> TAREFAS E EXERCÍCIOS
1. Extraia do trecho sobre o assentamento a passagem que vai de "Por denunciar irregularidades" até "socioeconômica dos assentados.", inclusive.
2. Você consegue prolongar o trecho sobre o assentamento a partir do ponto em que ele termina?

##### TRECHO

Por denunciar irregularidades na administração do assentamento, Waldemar de Lara acabou sendo expulso da associação e do lote que ocupava. Sua filha Simone ficou naquela ocasião traumatizada pela arbitrariedade violenta sofrida pela família, despejada sem indenização.
O fracasso econômico do assentamento repercutiu inevitavelmente na situação socioeconômica dos assentados.
Penalizado com as dificuldades dos assentados, o vereador Lineu Ferreira de Melo, de Itararé, responsabiliza o Sindicato dos Trabalhadores Rurais e o Padre Narciso, também de Itararé, "por ter levado esse povo para lá". Pois, "hoje os assentados se acham numa situação difícil, e passando até, a bem dizer, fome".
"Eles prometeram coisa melhor, que iam conseguir luz, água, uma casa melhor para todo mundo morar. Mas até agora nada. Não tem água, nem luz, a gente vai pegar água no poço, ali no banhado", queixa-se decepcionado Elias Ramos, 24 anos, filho de um assentado na área I. E prossegue: "A gente trabalha o tempo inteiro, e tem que dormir no colchão de palha. Pois não sobra dinheiro, vai tudo para poder pagar a dívida. Colhemos feijão podre, que mal dá para comer..."

##########
##### INFORMAÇÕES

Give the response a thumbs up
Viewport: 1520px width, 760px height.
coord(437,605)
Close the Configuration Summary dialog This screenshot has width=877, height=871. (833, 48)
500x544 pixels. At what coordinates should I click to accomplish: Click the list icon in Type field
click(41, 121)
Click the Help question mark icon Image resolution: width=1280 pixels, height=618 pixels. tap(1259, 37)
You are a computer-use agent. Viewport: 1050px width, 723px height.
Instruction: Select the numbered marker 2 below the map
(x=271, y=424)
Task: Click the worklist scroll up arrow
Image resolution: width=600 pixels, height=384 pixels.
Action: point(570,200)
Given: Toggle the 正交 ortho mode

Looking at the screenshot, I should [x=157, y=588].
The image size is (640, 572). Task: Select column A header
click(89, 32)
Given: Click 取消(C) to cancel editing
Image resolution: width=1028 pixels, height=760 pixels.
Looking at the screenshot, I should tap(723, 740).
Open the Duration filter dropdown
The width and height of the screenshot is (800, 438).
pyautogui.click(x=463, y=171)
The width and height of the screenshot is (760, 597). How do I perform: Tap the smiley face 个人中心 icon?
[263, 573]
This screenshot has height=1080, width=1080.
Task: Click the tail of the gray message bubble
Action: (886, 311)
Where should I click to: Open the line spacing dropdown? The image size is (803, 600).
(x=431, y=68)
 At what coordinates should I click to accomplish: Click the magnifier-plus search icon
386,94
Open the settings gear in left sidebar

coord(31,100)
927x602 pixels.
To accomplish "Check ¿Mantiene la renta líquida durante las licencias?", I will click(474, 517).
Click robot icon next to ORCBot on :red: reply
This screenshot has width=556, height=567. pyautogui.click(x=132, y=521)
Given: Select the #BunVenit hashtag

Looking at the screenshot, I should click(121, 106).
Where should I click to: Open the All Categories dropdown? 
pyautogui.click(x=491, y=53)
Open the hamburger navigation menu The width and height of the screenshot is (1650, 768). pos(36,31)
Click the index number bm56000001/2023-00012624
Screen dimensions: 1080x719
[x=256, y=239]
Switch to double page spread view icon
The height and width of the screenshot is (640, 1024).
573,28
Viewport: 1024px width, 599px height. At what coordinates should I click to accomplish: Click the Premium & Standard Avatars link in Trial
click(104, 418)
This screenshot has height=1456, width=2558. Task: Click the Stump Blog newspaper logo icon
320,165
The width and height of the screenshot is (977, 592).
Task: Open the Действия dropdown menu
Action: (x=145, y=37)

##########

> RESPOSTAS POR TAREFA
1.
Por denunciar irregularidades na administração do assentamento, Waldemar de Lara acabou sendo expulso da associação e do lote que ocupava. Sua filha Simone ficou naquela ocasião traumatizada pela arbitrariedade violenta sofrida pela família, despejada sem indenização.
O fracasso econômico do assentamento repercutiu inevitavelmente na situação socioeconômica dos assentados.

2.
A situação habitacional, segundo o plano governamental para este assentamento de Reforma Agrária, seria resolvida com a construção de uma agrovila em cada área, que albergasse as famílias, em casas dotadas de saneamento básico, luz, escola e posto médico. A exceção das casas de alguns dirigentes e raros assentados, as agrovilas estão em precário estado, com os mesmos barracos de plástico, lata e papelão que foram armados no início do assentamento.
As escolas estão funcionando graças à presença de professoras mantidas pelas prefeituras de Itaberá e Itapeva. Os postos de saúde, construídos pelas administrações municipais, entretanto não têm médico nem remédios, pois dependem do governo estadual, que é o responsável pelo projeto.
Nada faz crer que este quadro se modifique. O emperramento burocrático do Estado provoca interminável e desgastante jogo de empurra-empurra, no qual quem perde é o assentado. A propósito, Waldemar de Lara conta que o coordenador do projeto, Zeke Beze Jr., solicitado a conceder ajuda para levar um doente à cidade, declarou: "Conosco é aparte técnica, financiamento; negócio de saúde tem que ser com a Secretaria da Saúde".
A experiência da Reforma Agrária lança o assentado em doloroso desamparo. O assentado não é proprietário nem empregado. À mercê de superfuncionários do Estado, o assentado não se beneficia dos direitos que empregados do campo e da cidade hoje desfrutam, tais como férias remuneradas, INPS, Fundo de Garantia, 13º salário, pagamento de horas extras e aposentadoria.
Com poderes quase ilimitados e despóticos, esses superfuncionários podem muito facilmente cometer abusos, sem que sejam controlados e punidos. O fruto dessa inédita e ambígua situação jurídica é que os assentados acabam sendo funcionários de empresas estatalizadas, sem direitos sociais e trabalhistas, e portanto vítimas indefesas de arbitrariedades dos executores da Reforma Agrária.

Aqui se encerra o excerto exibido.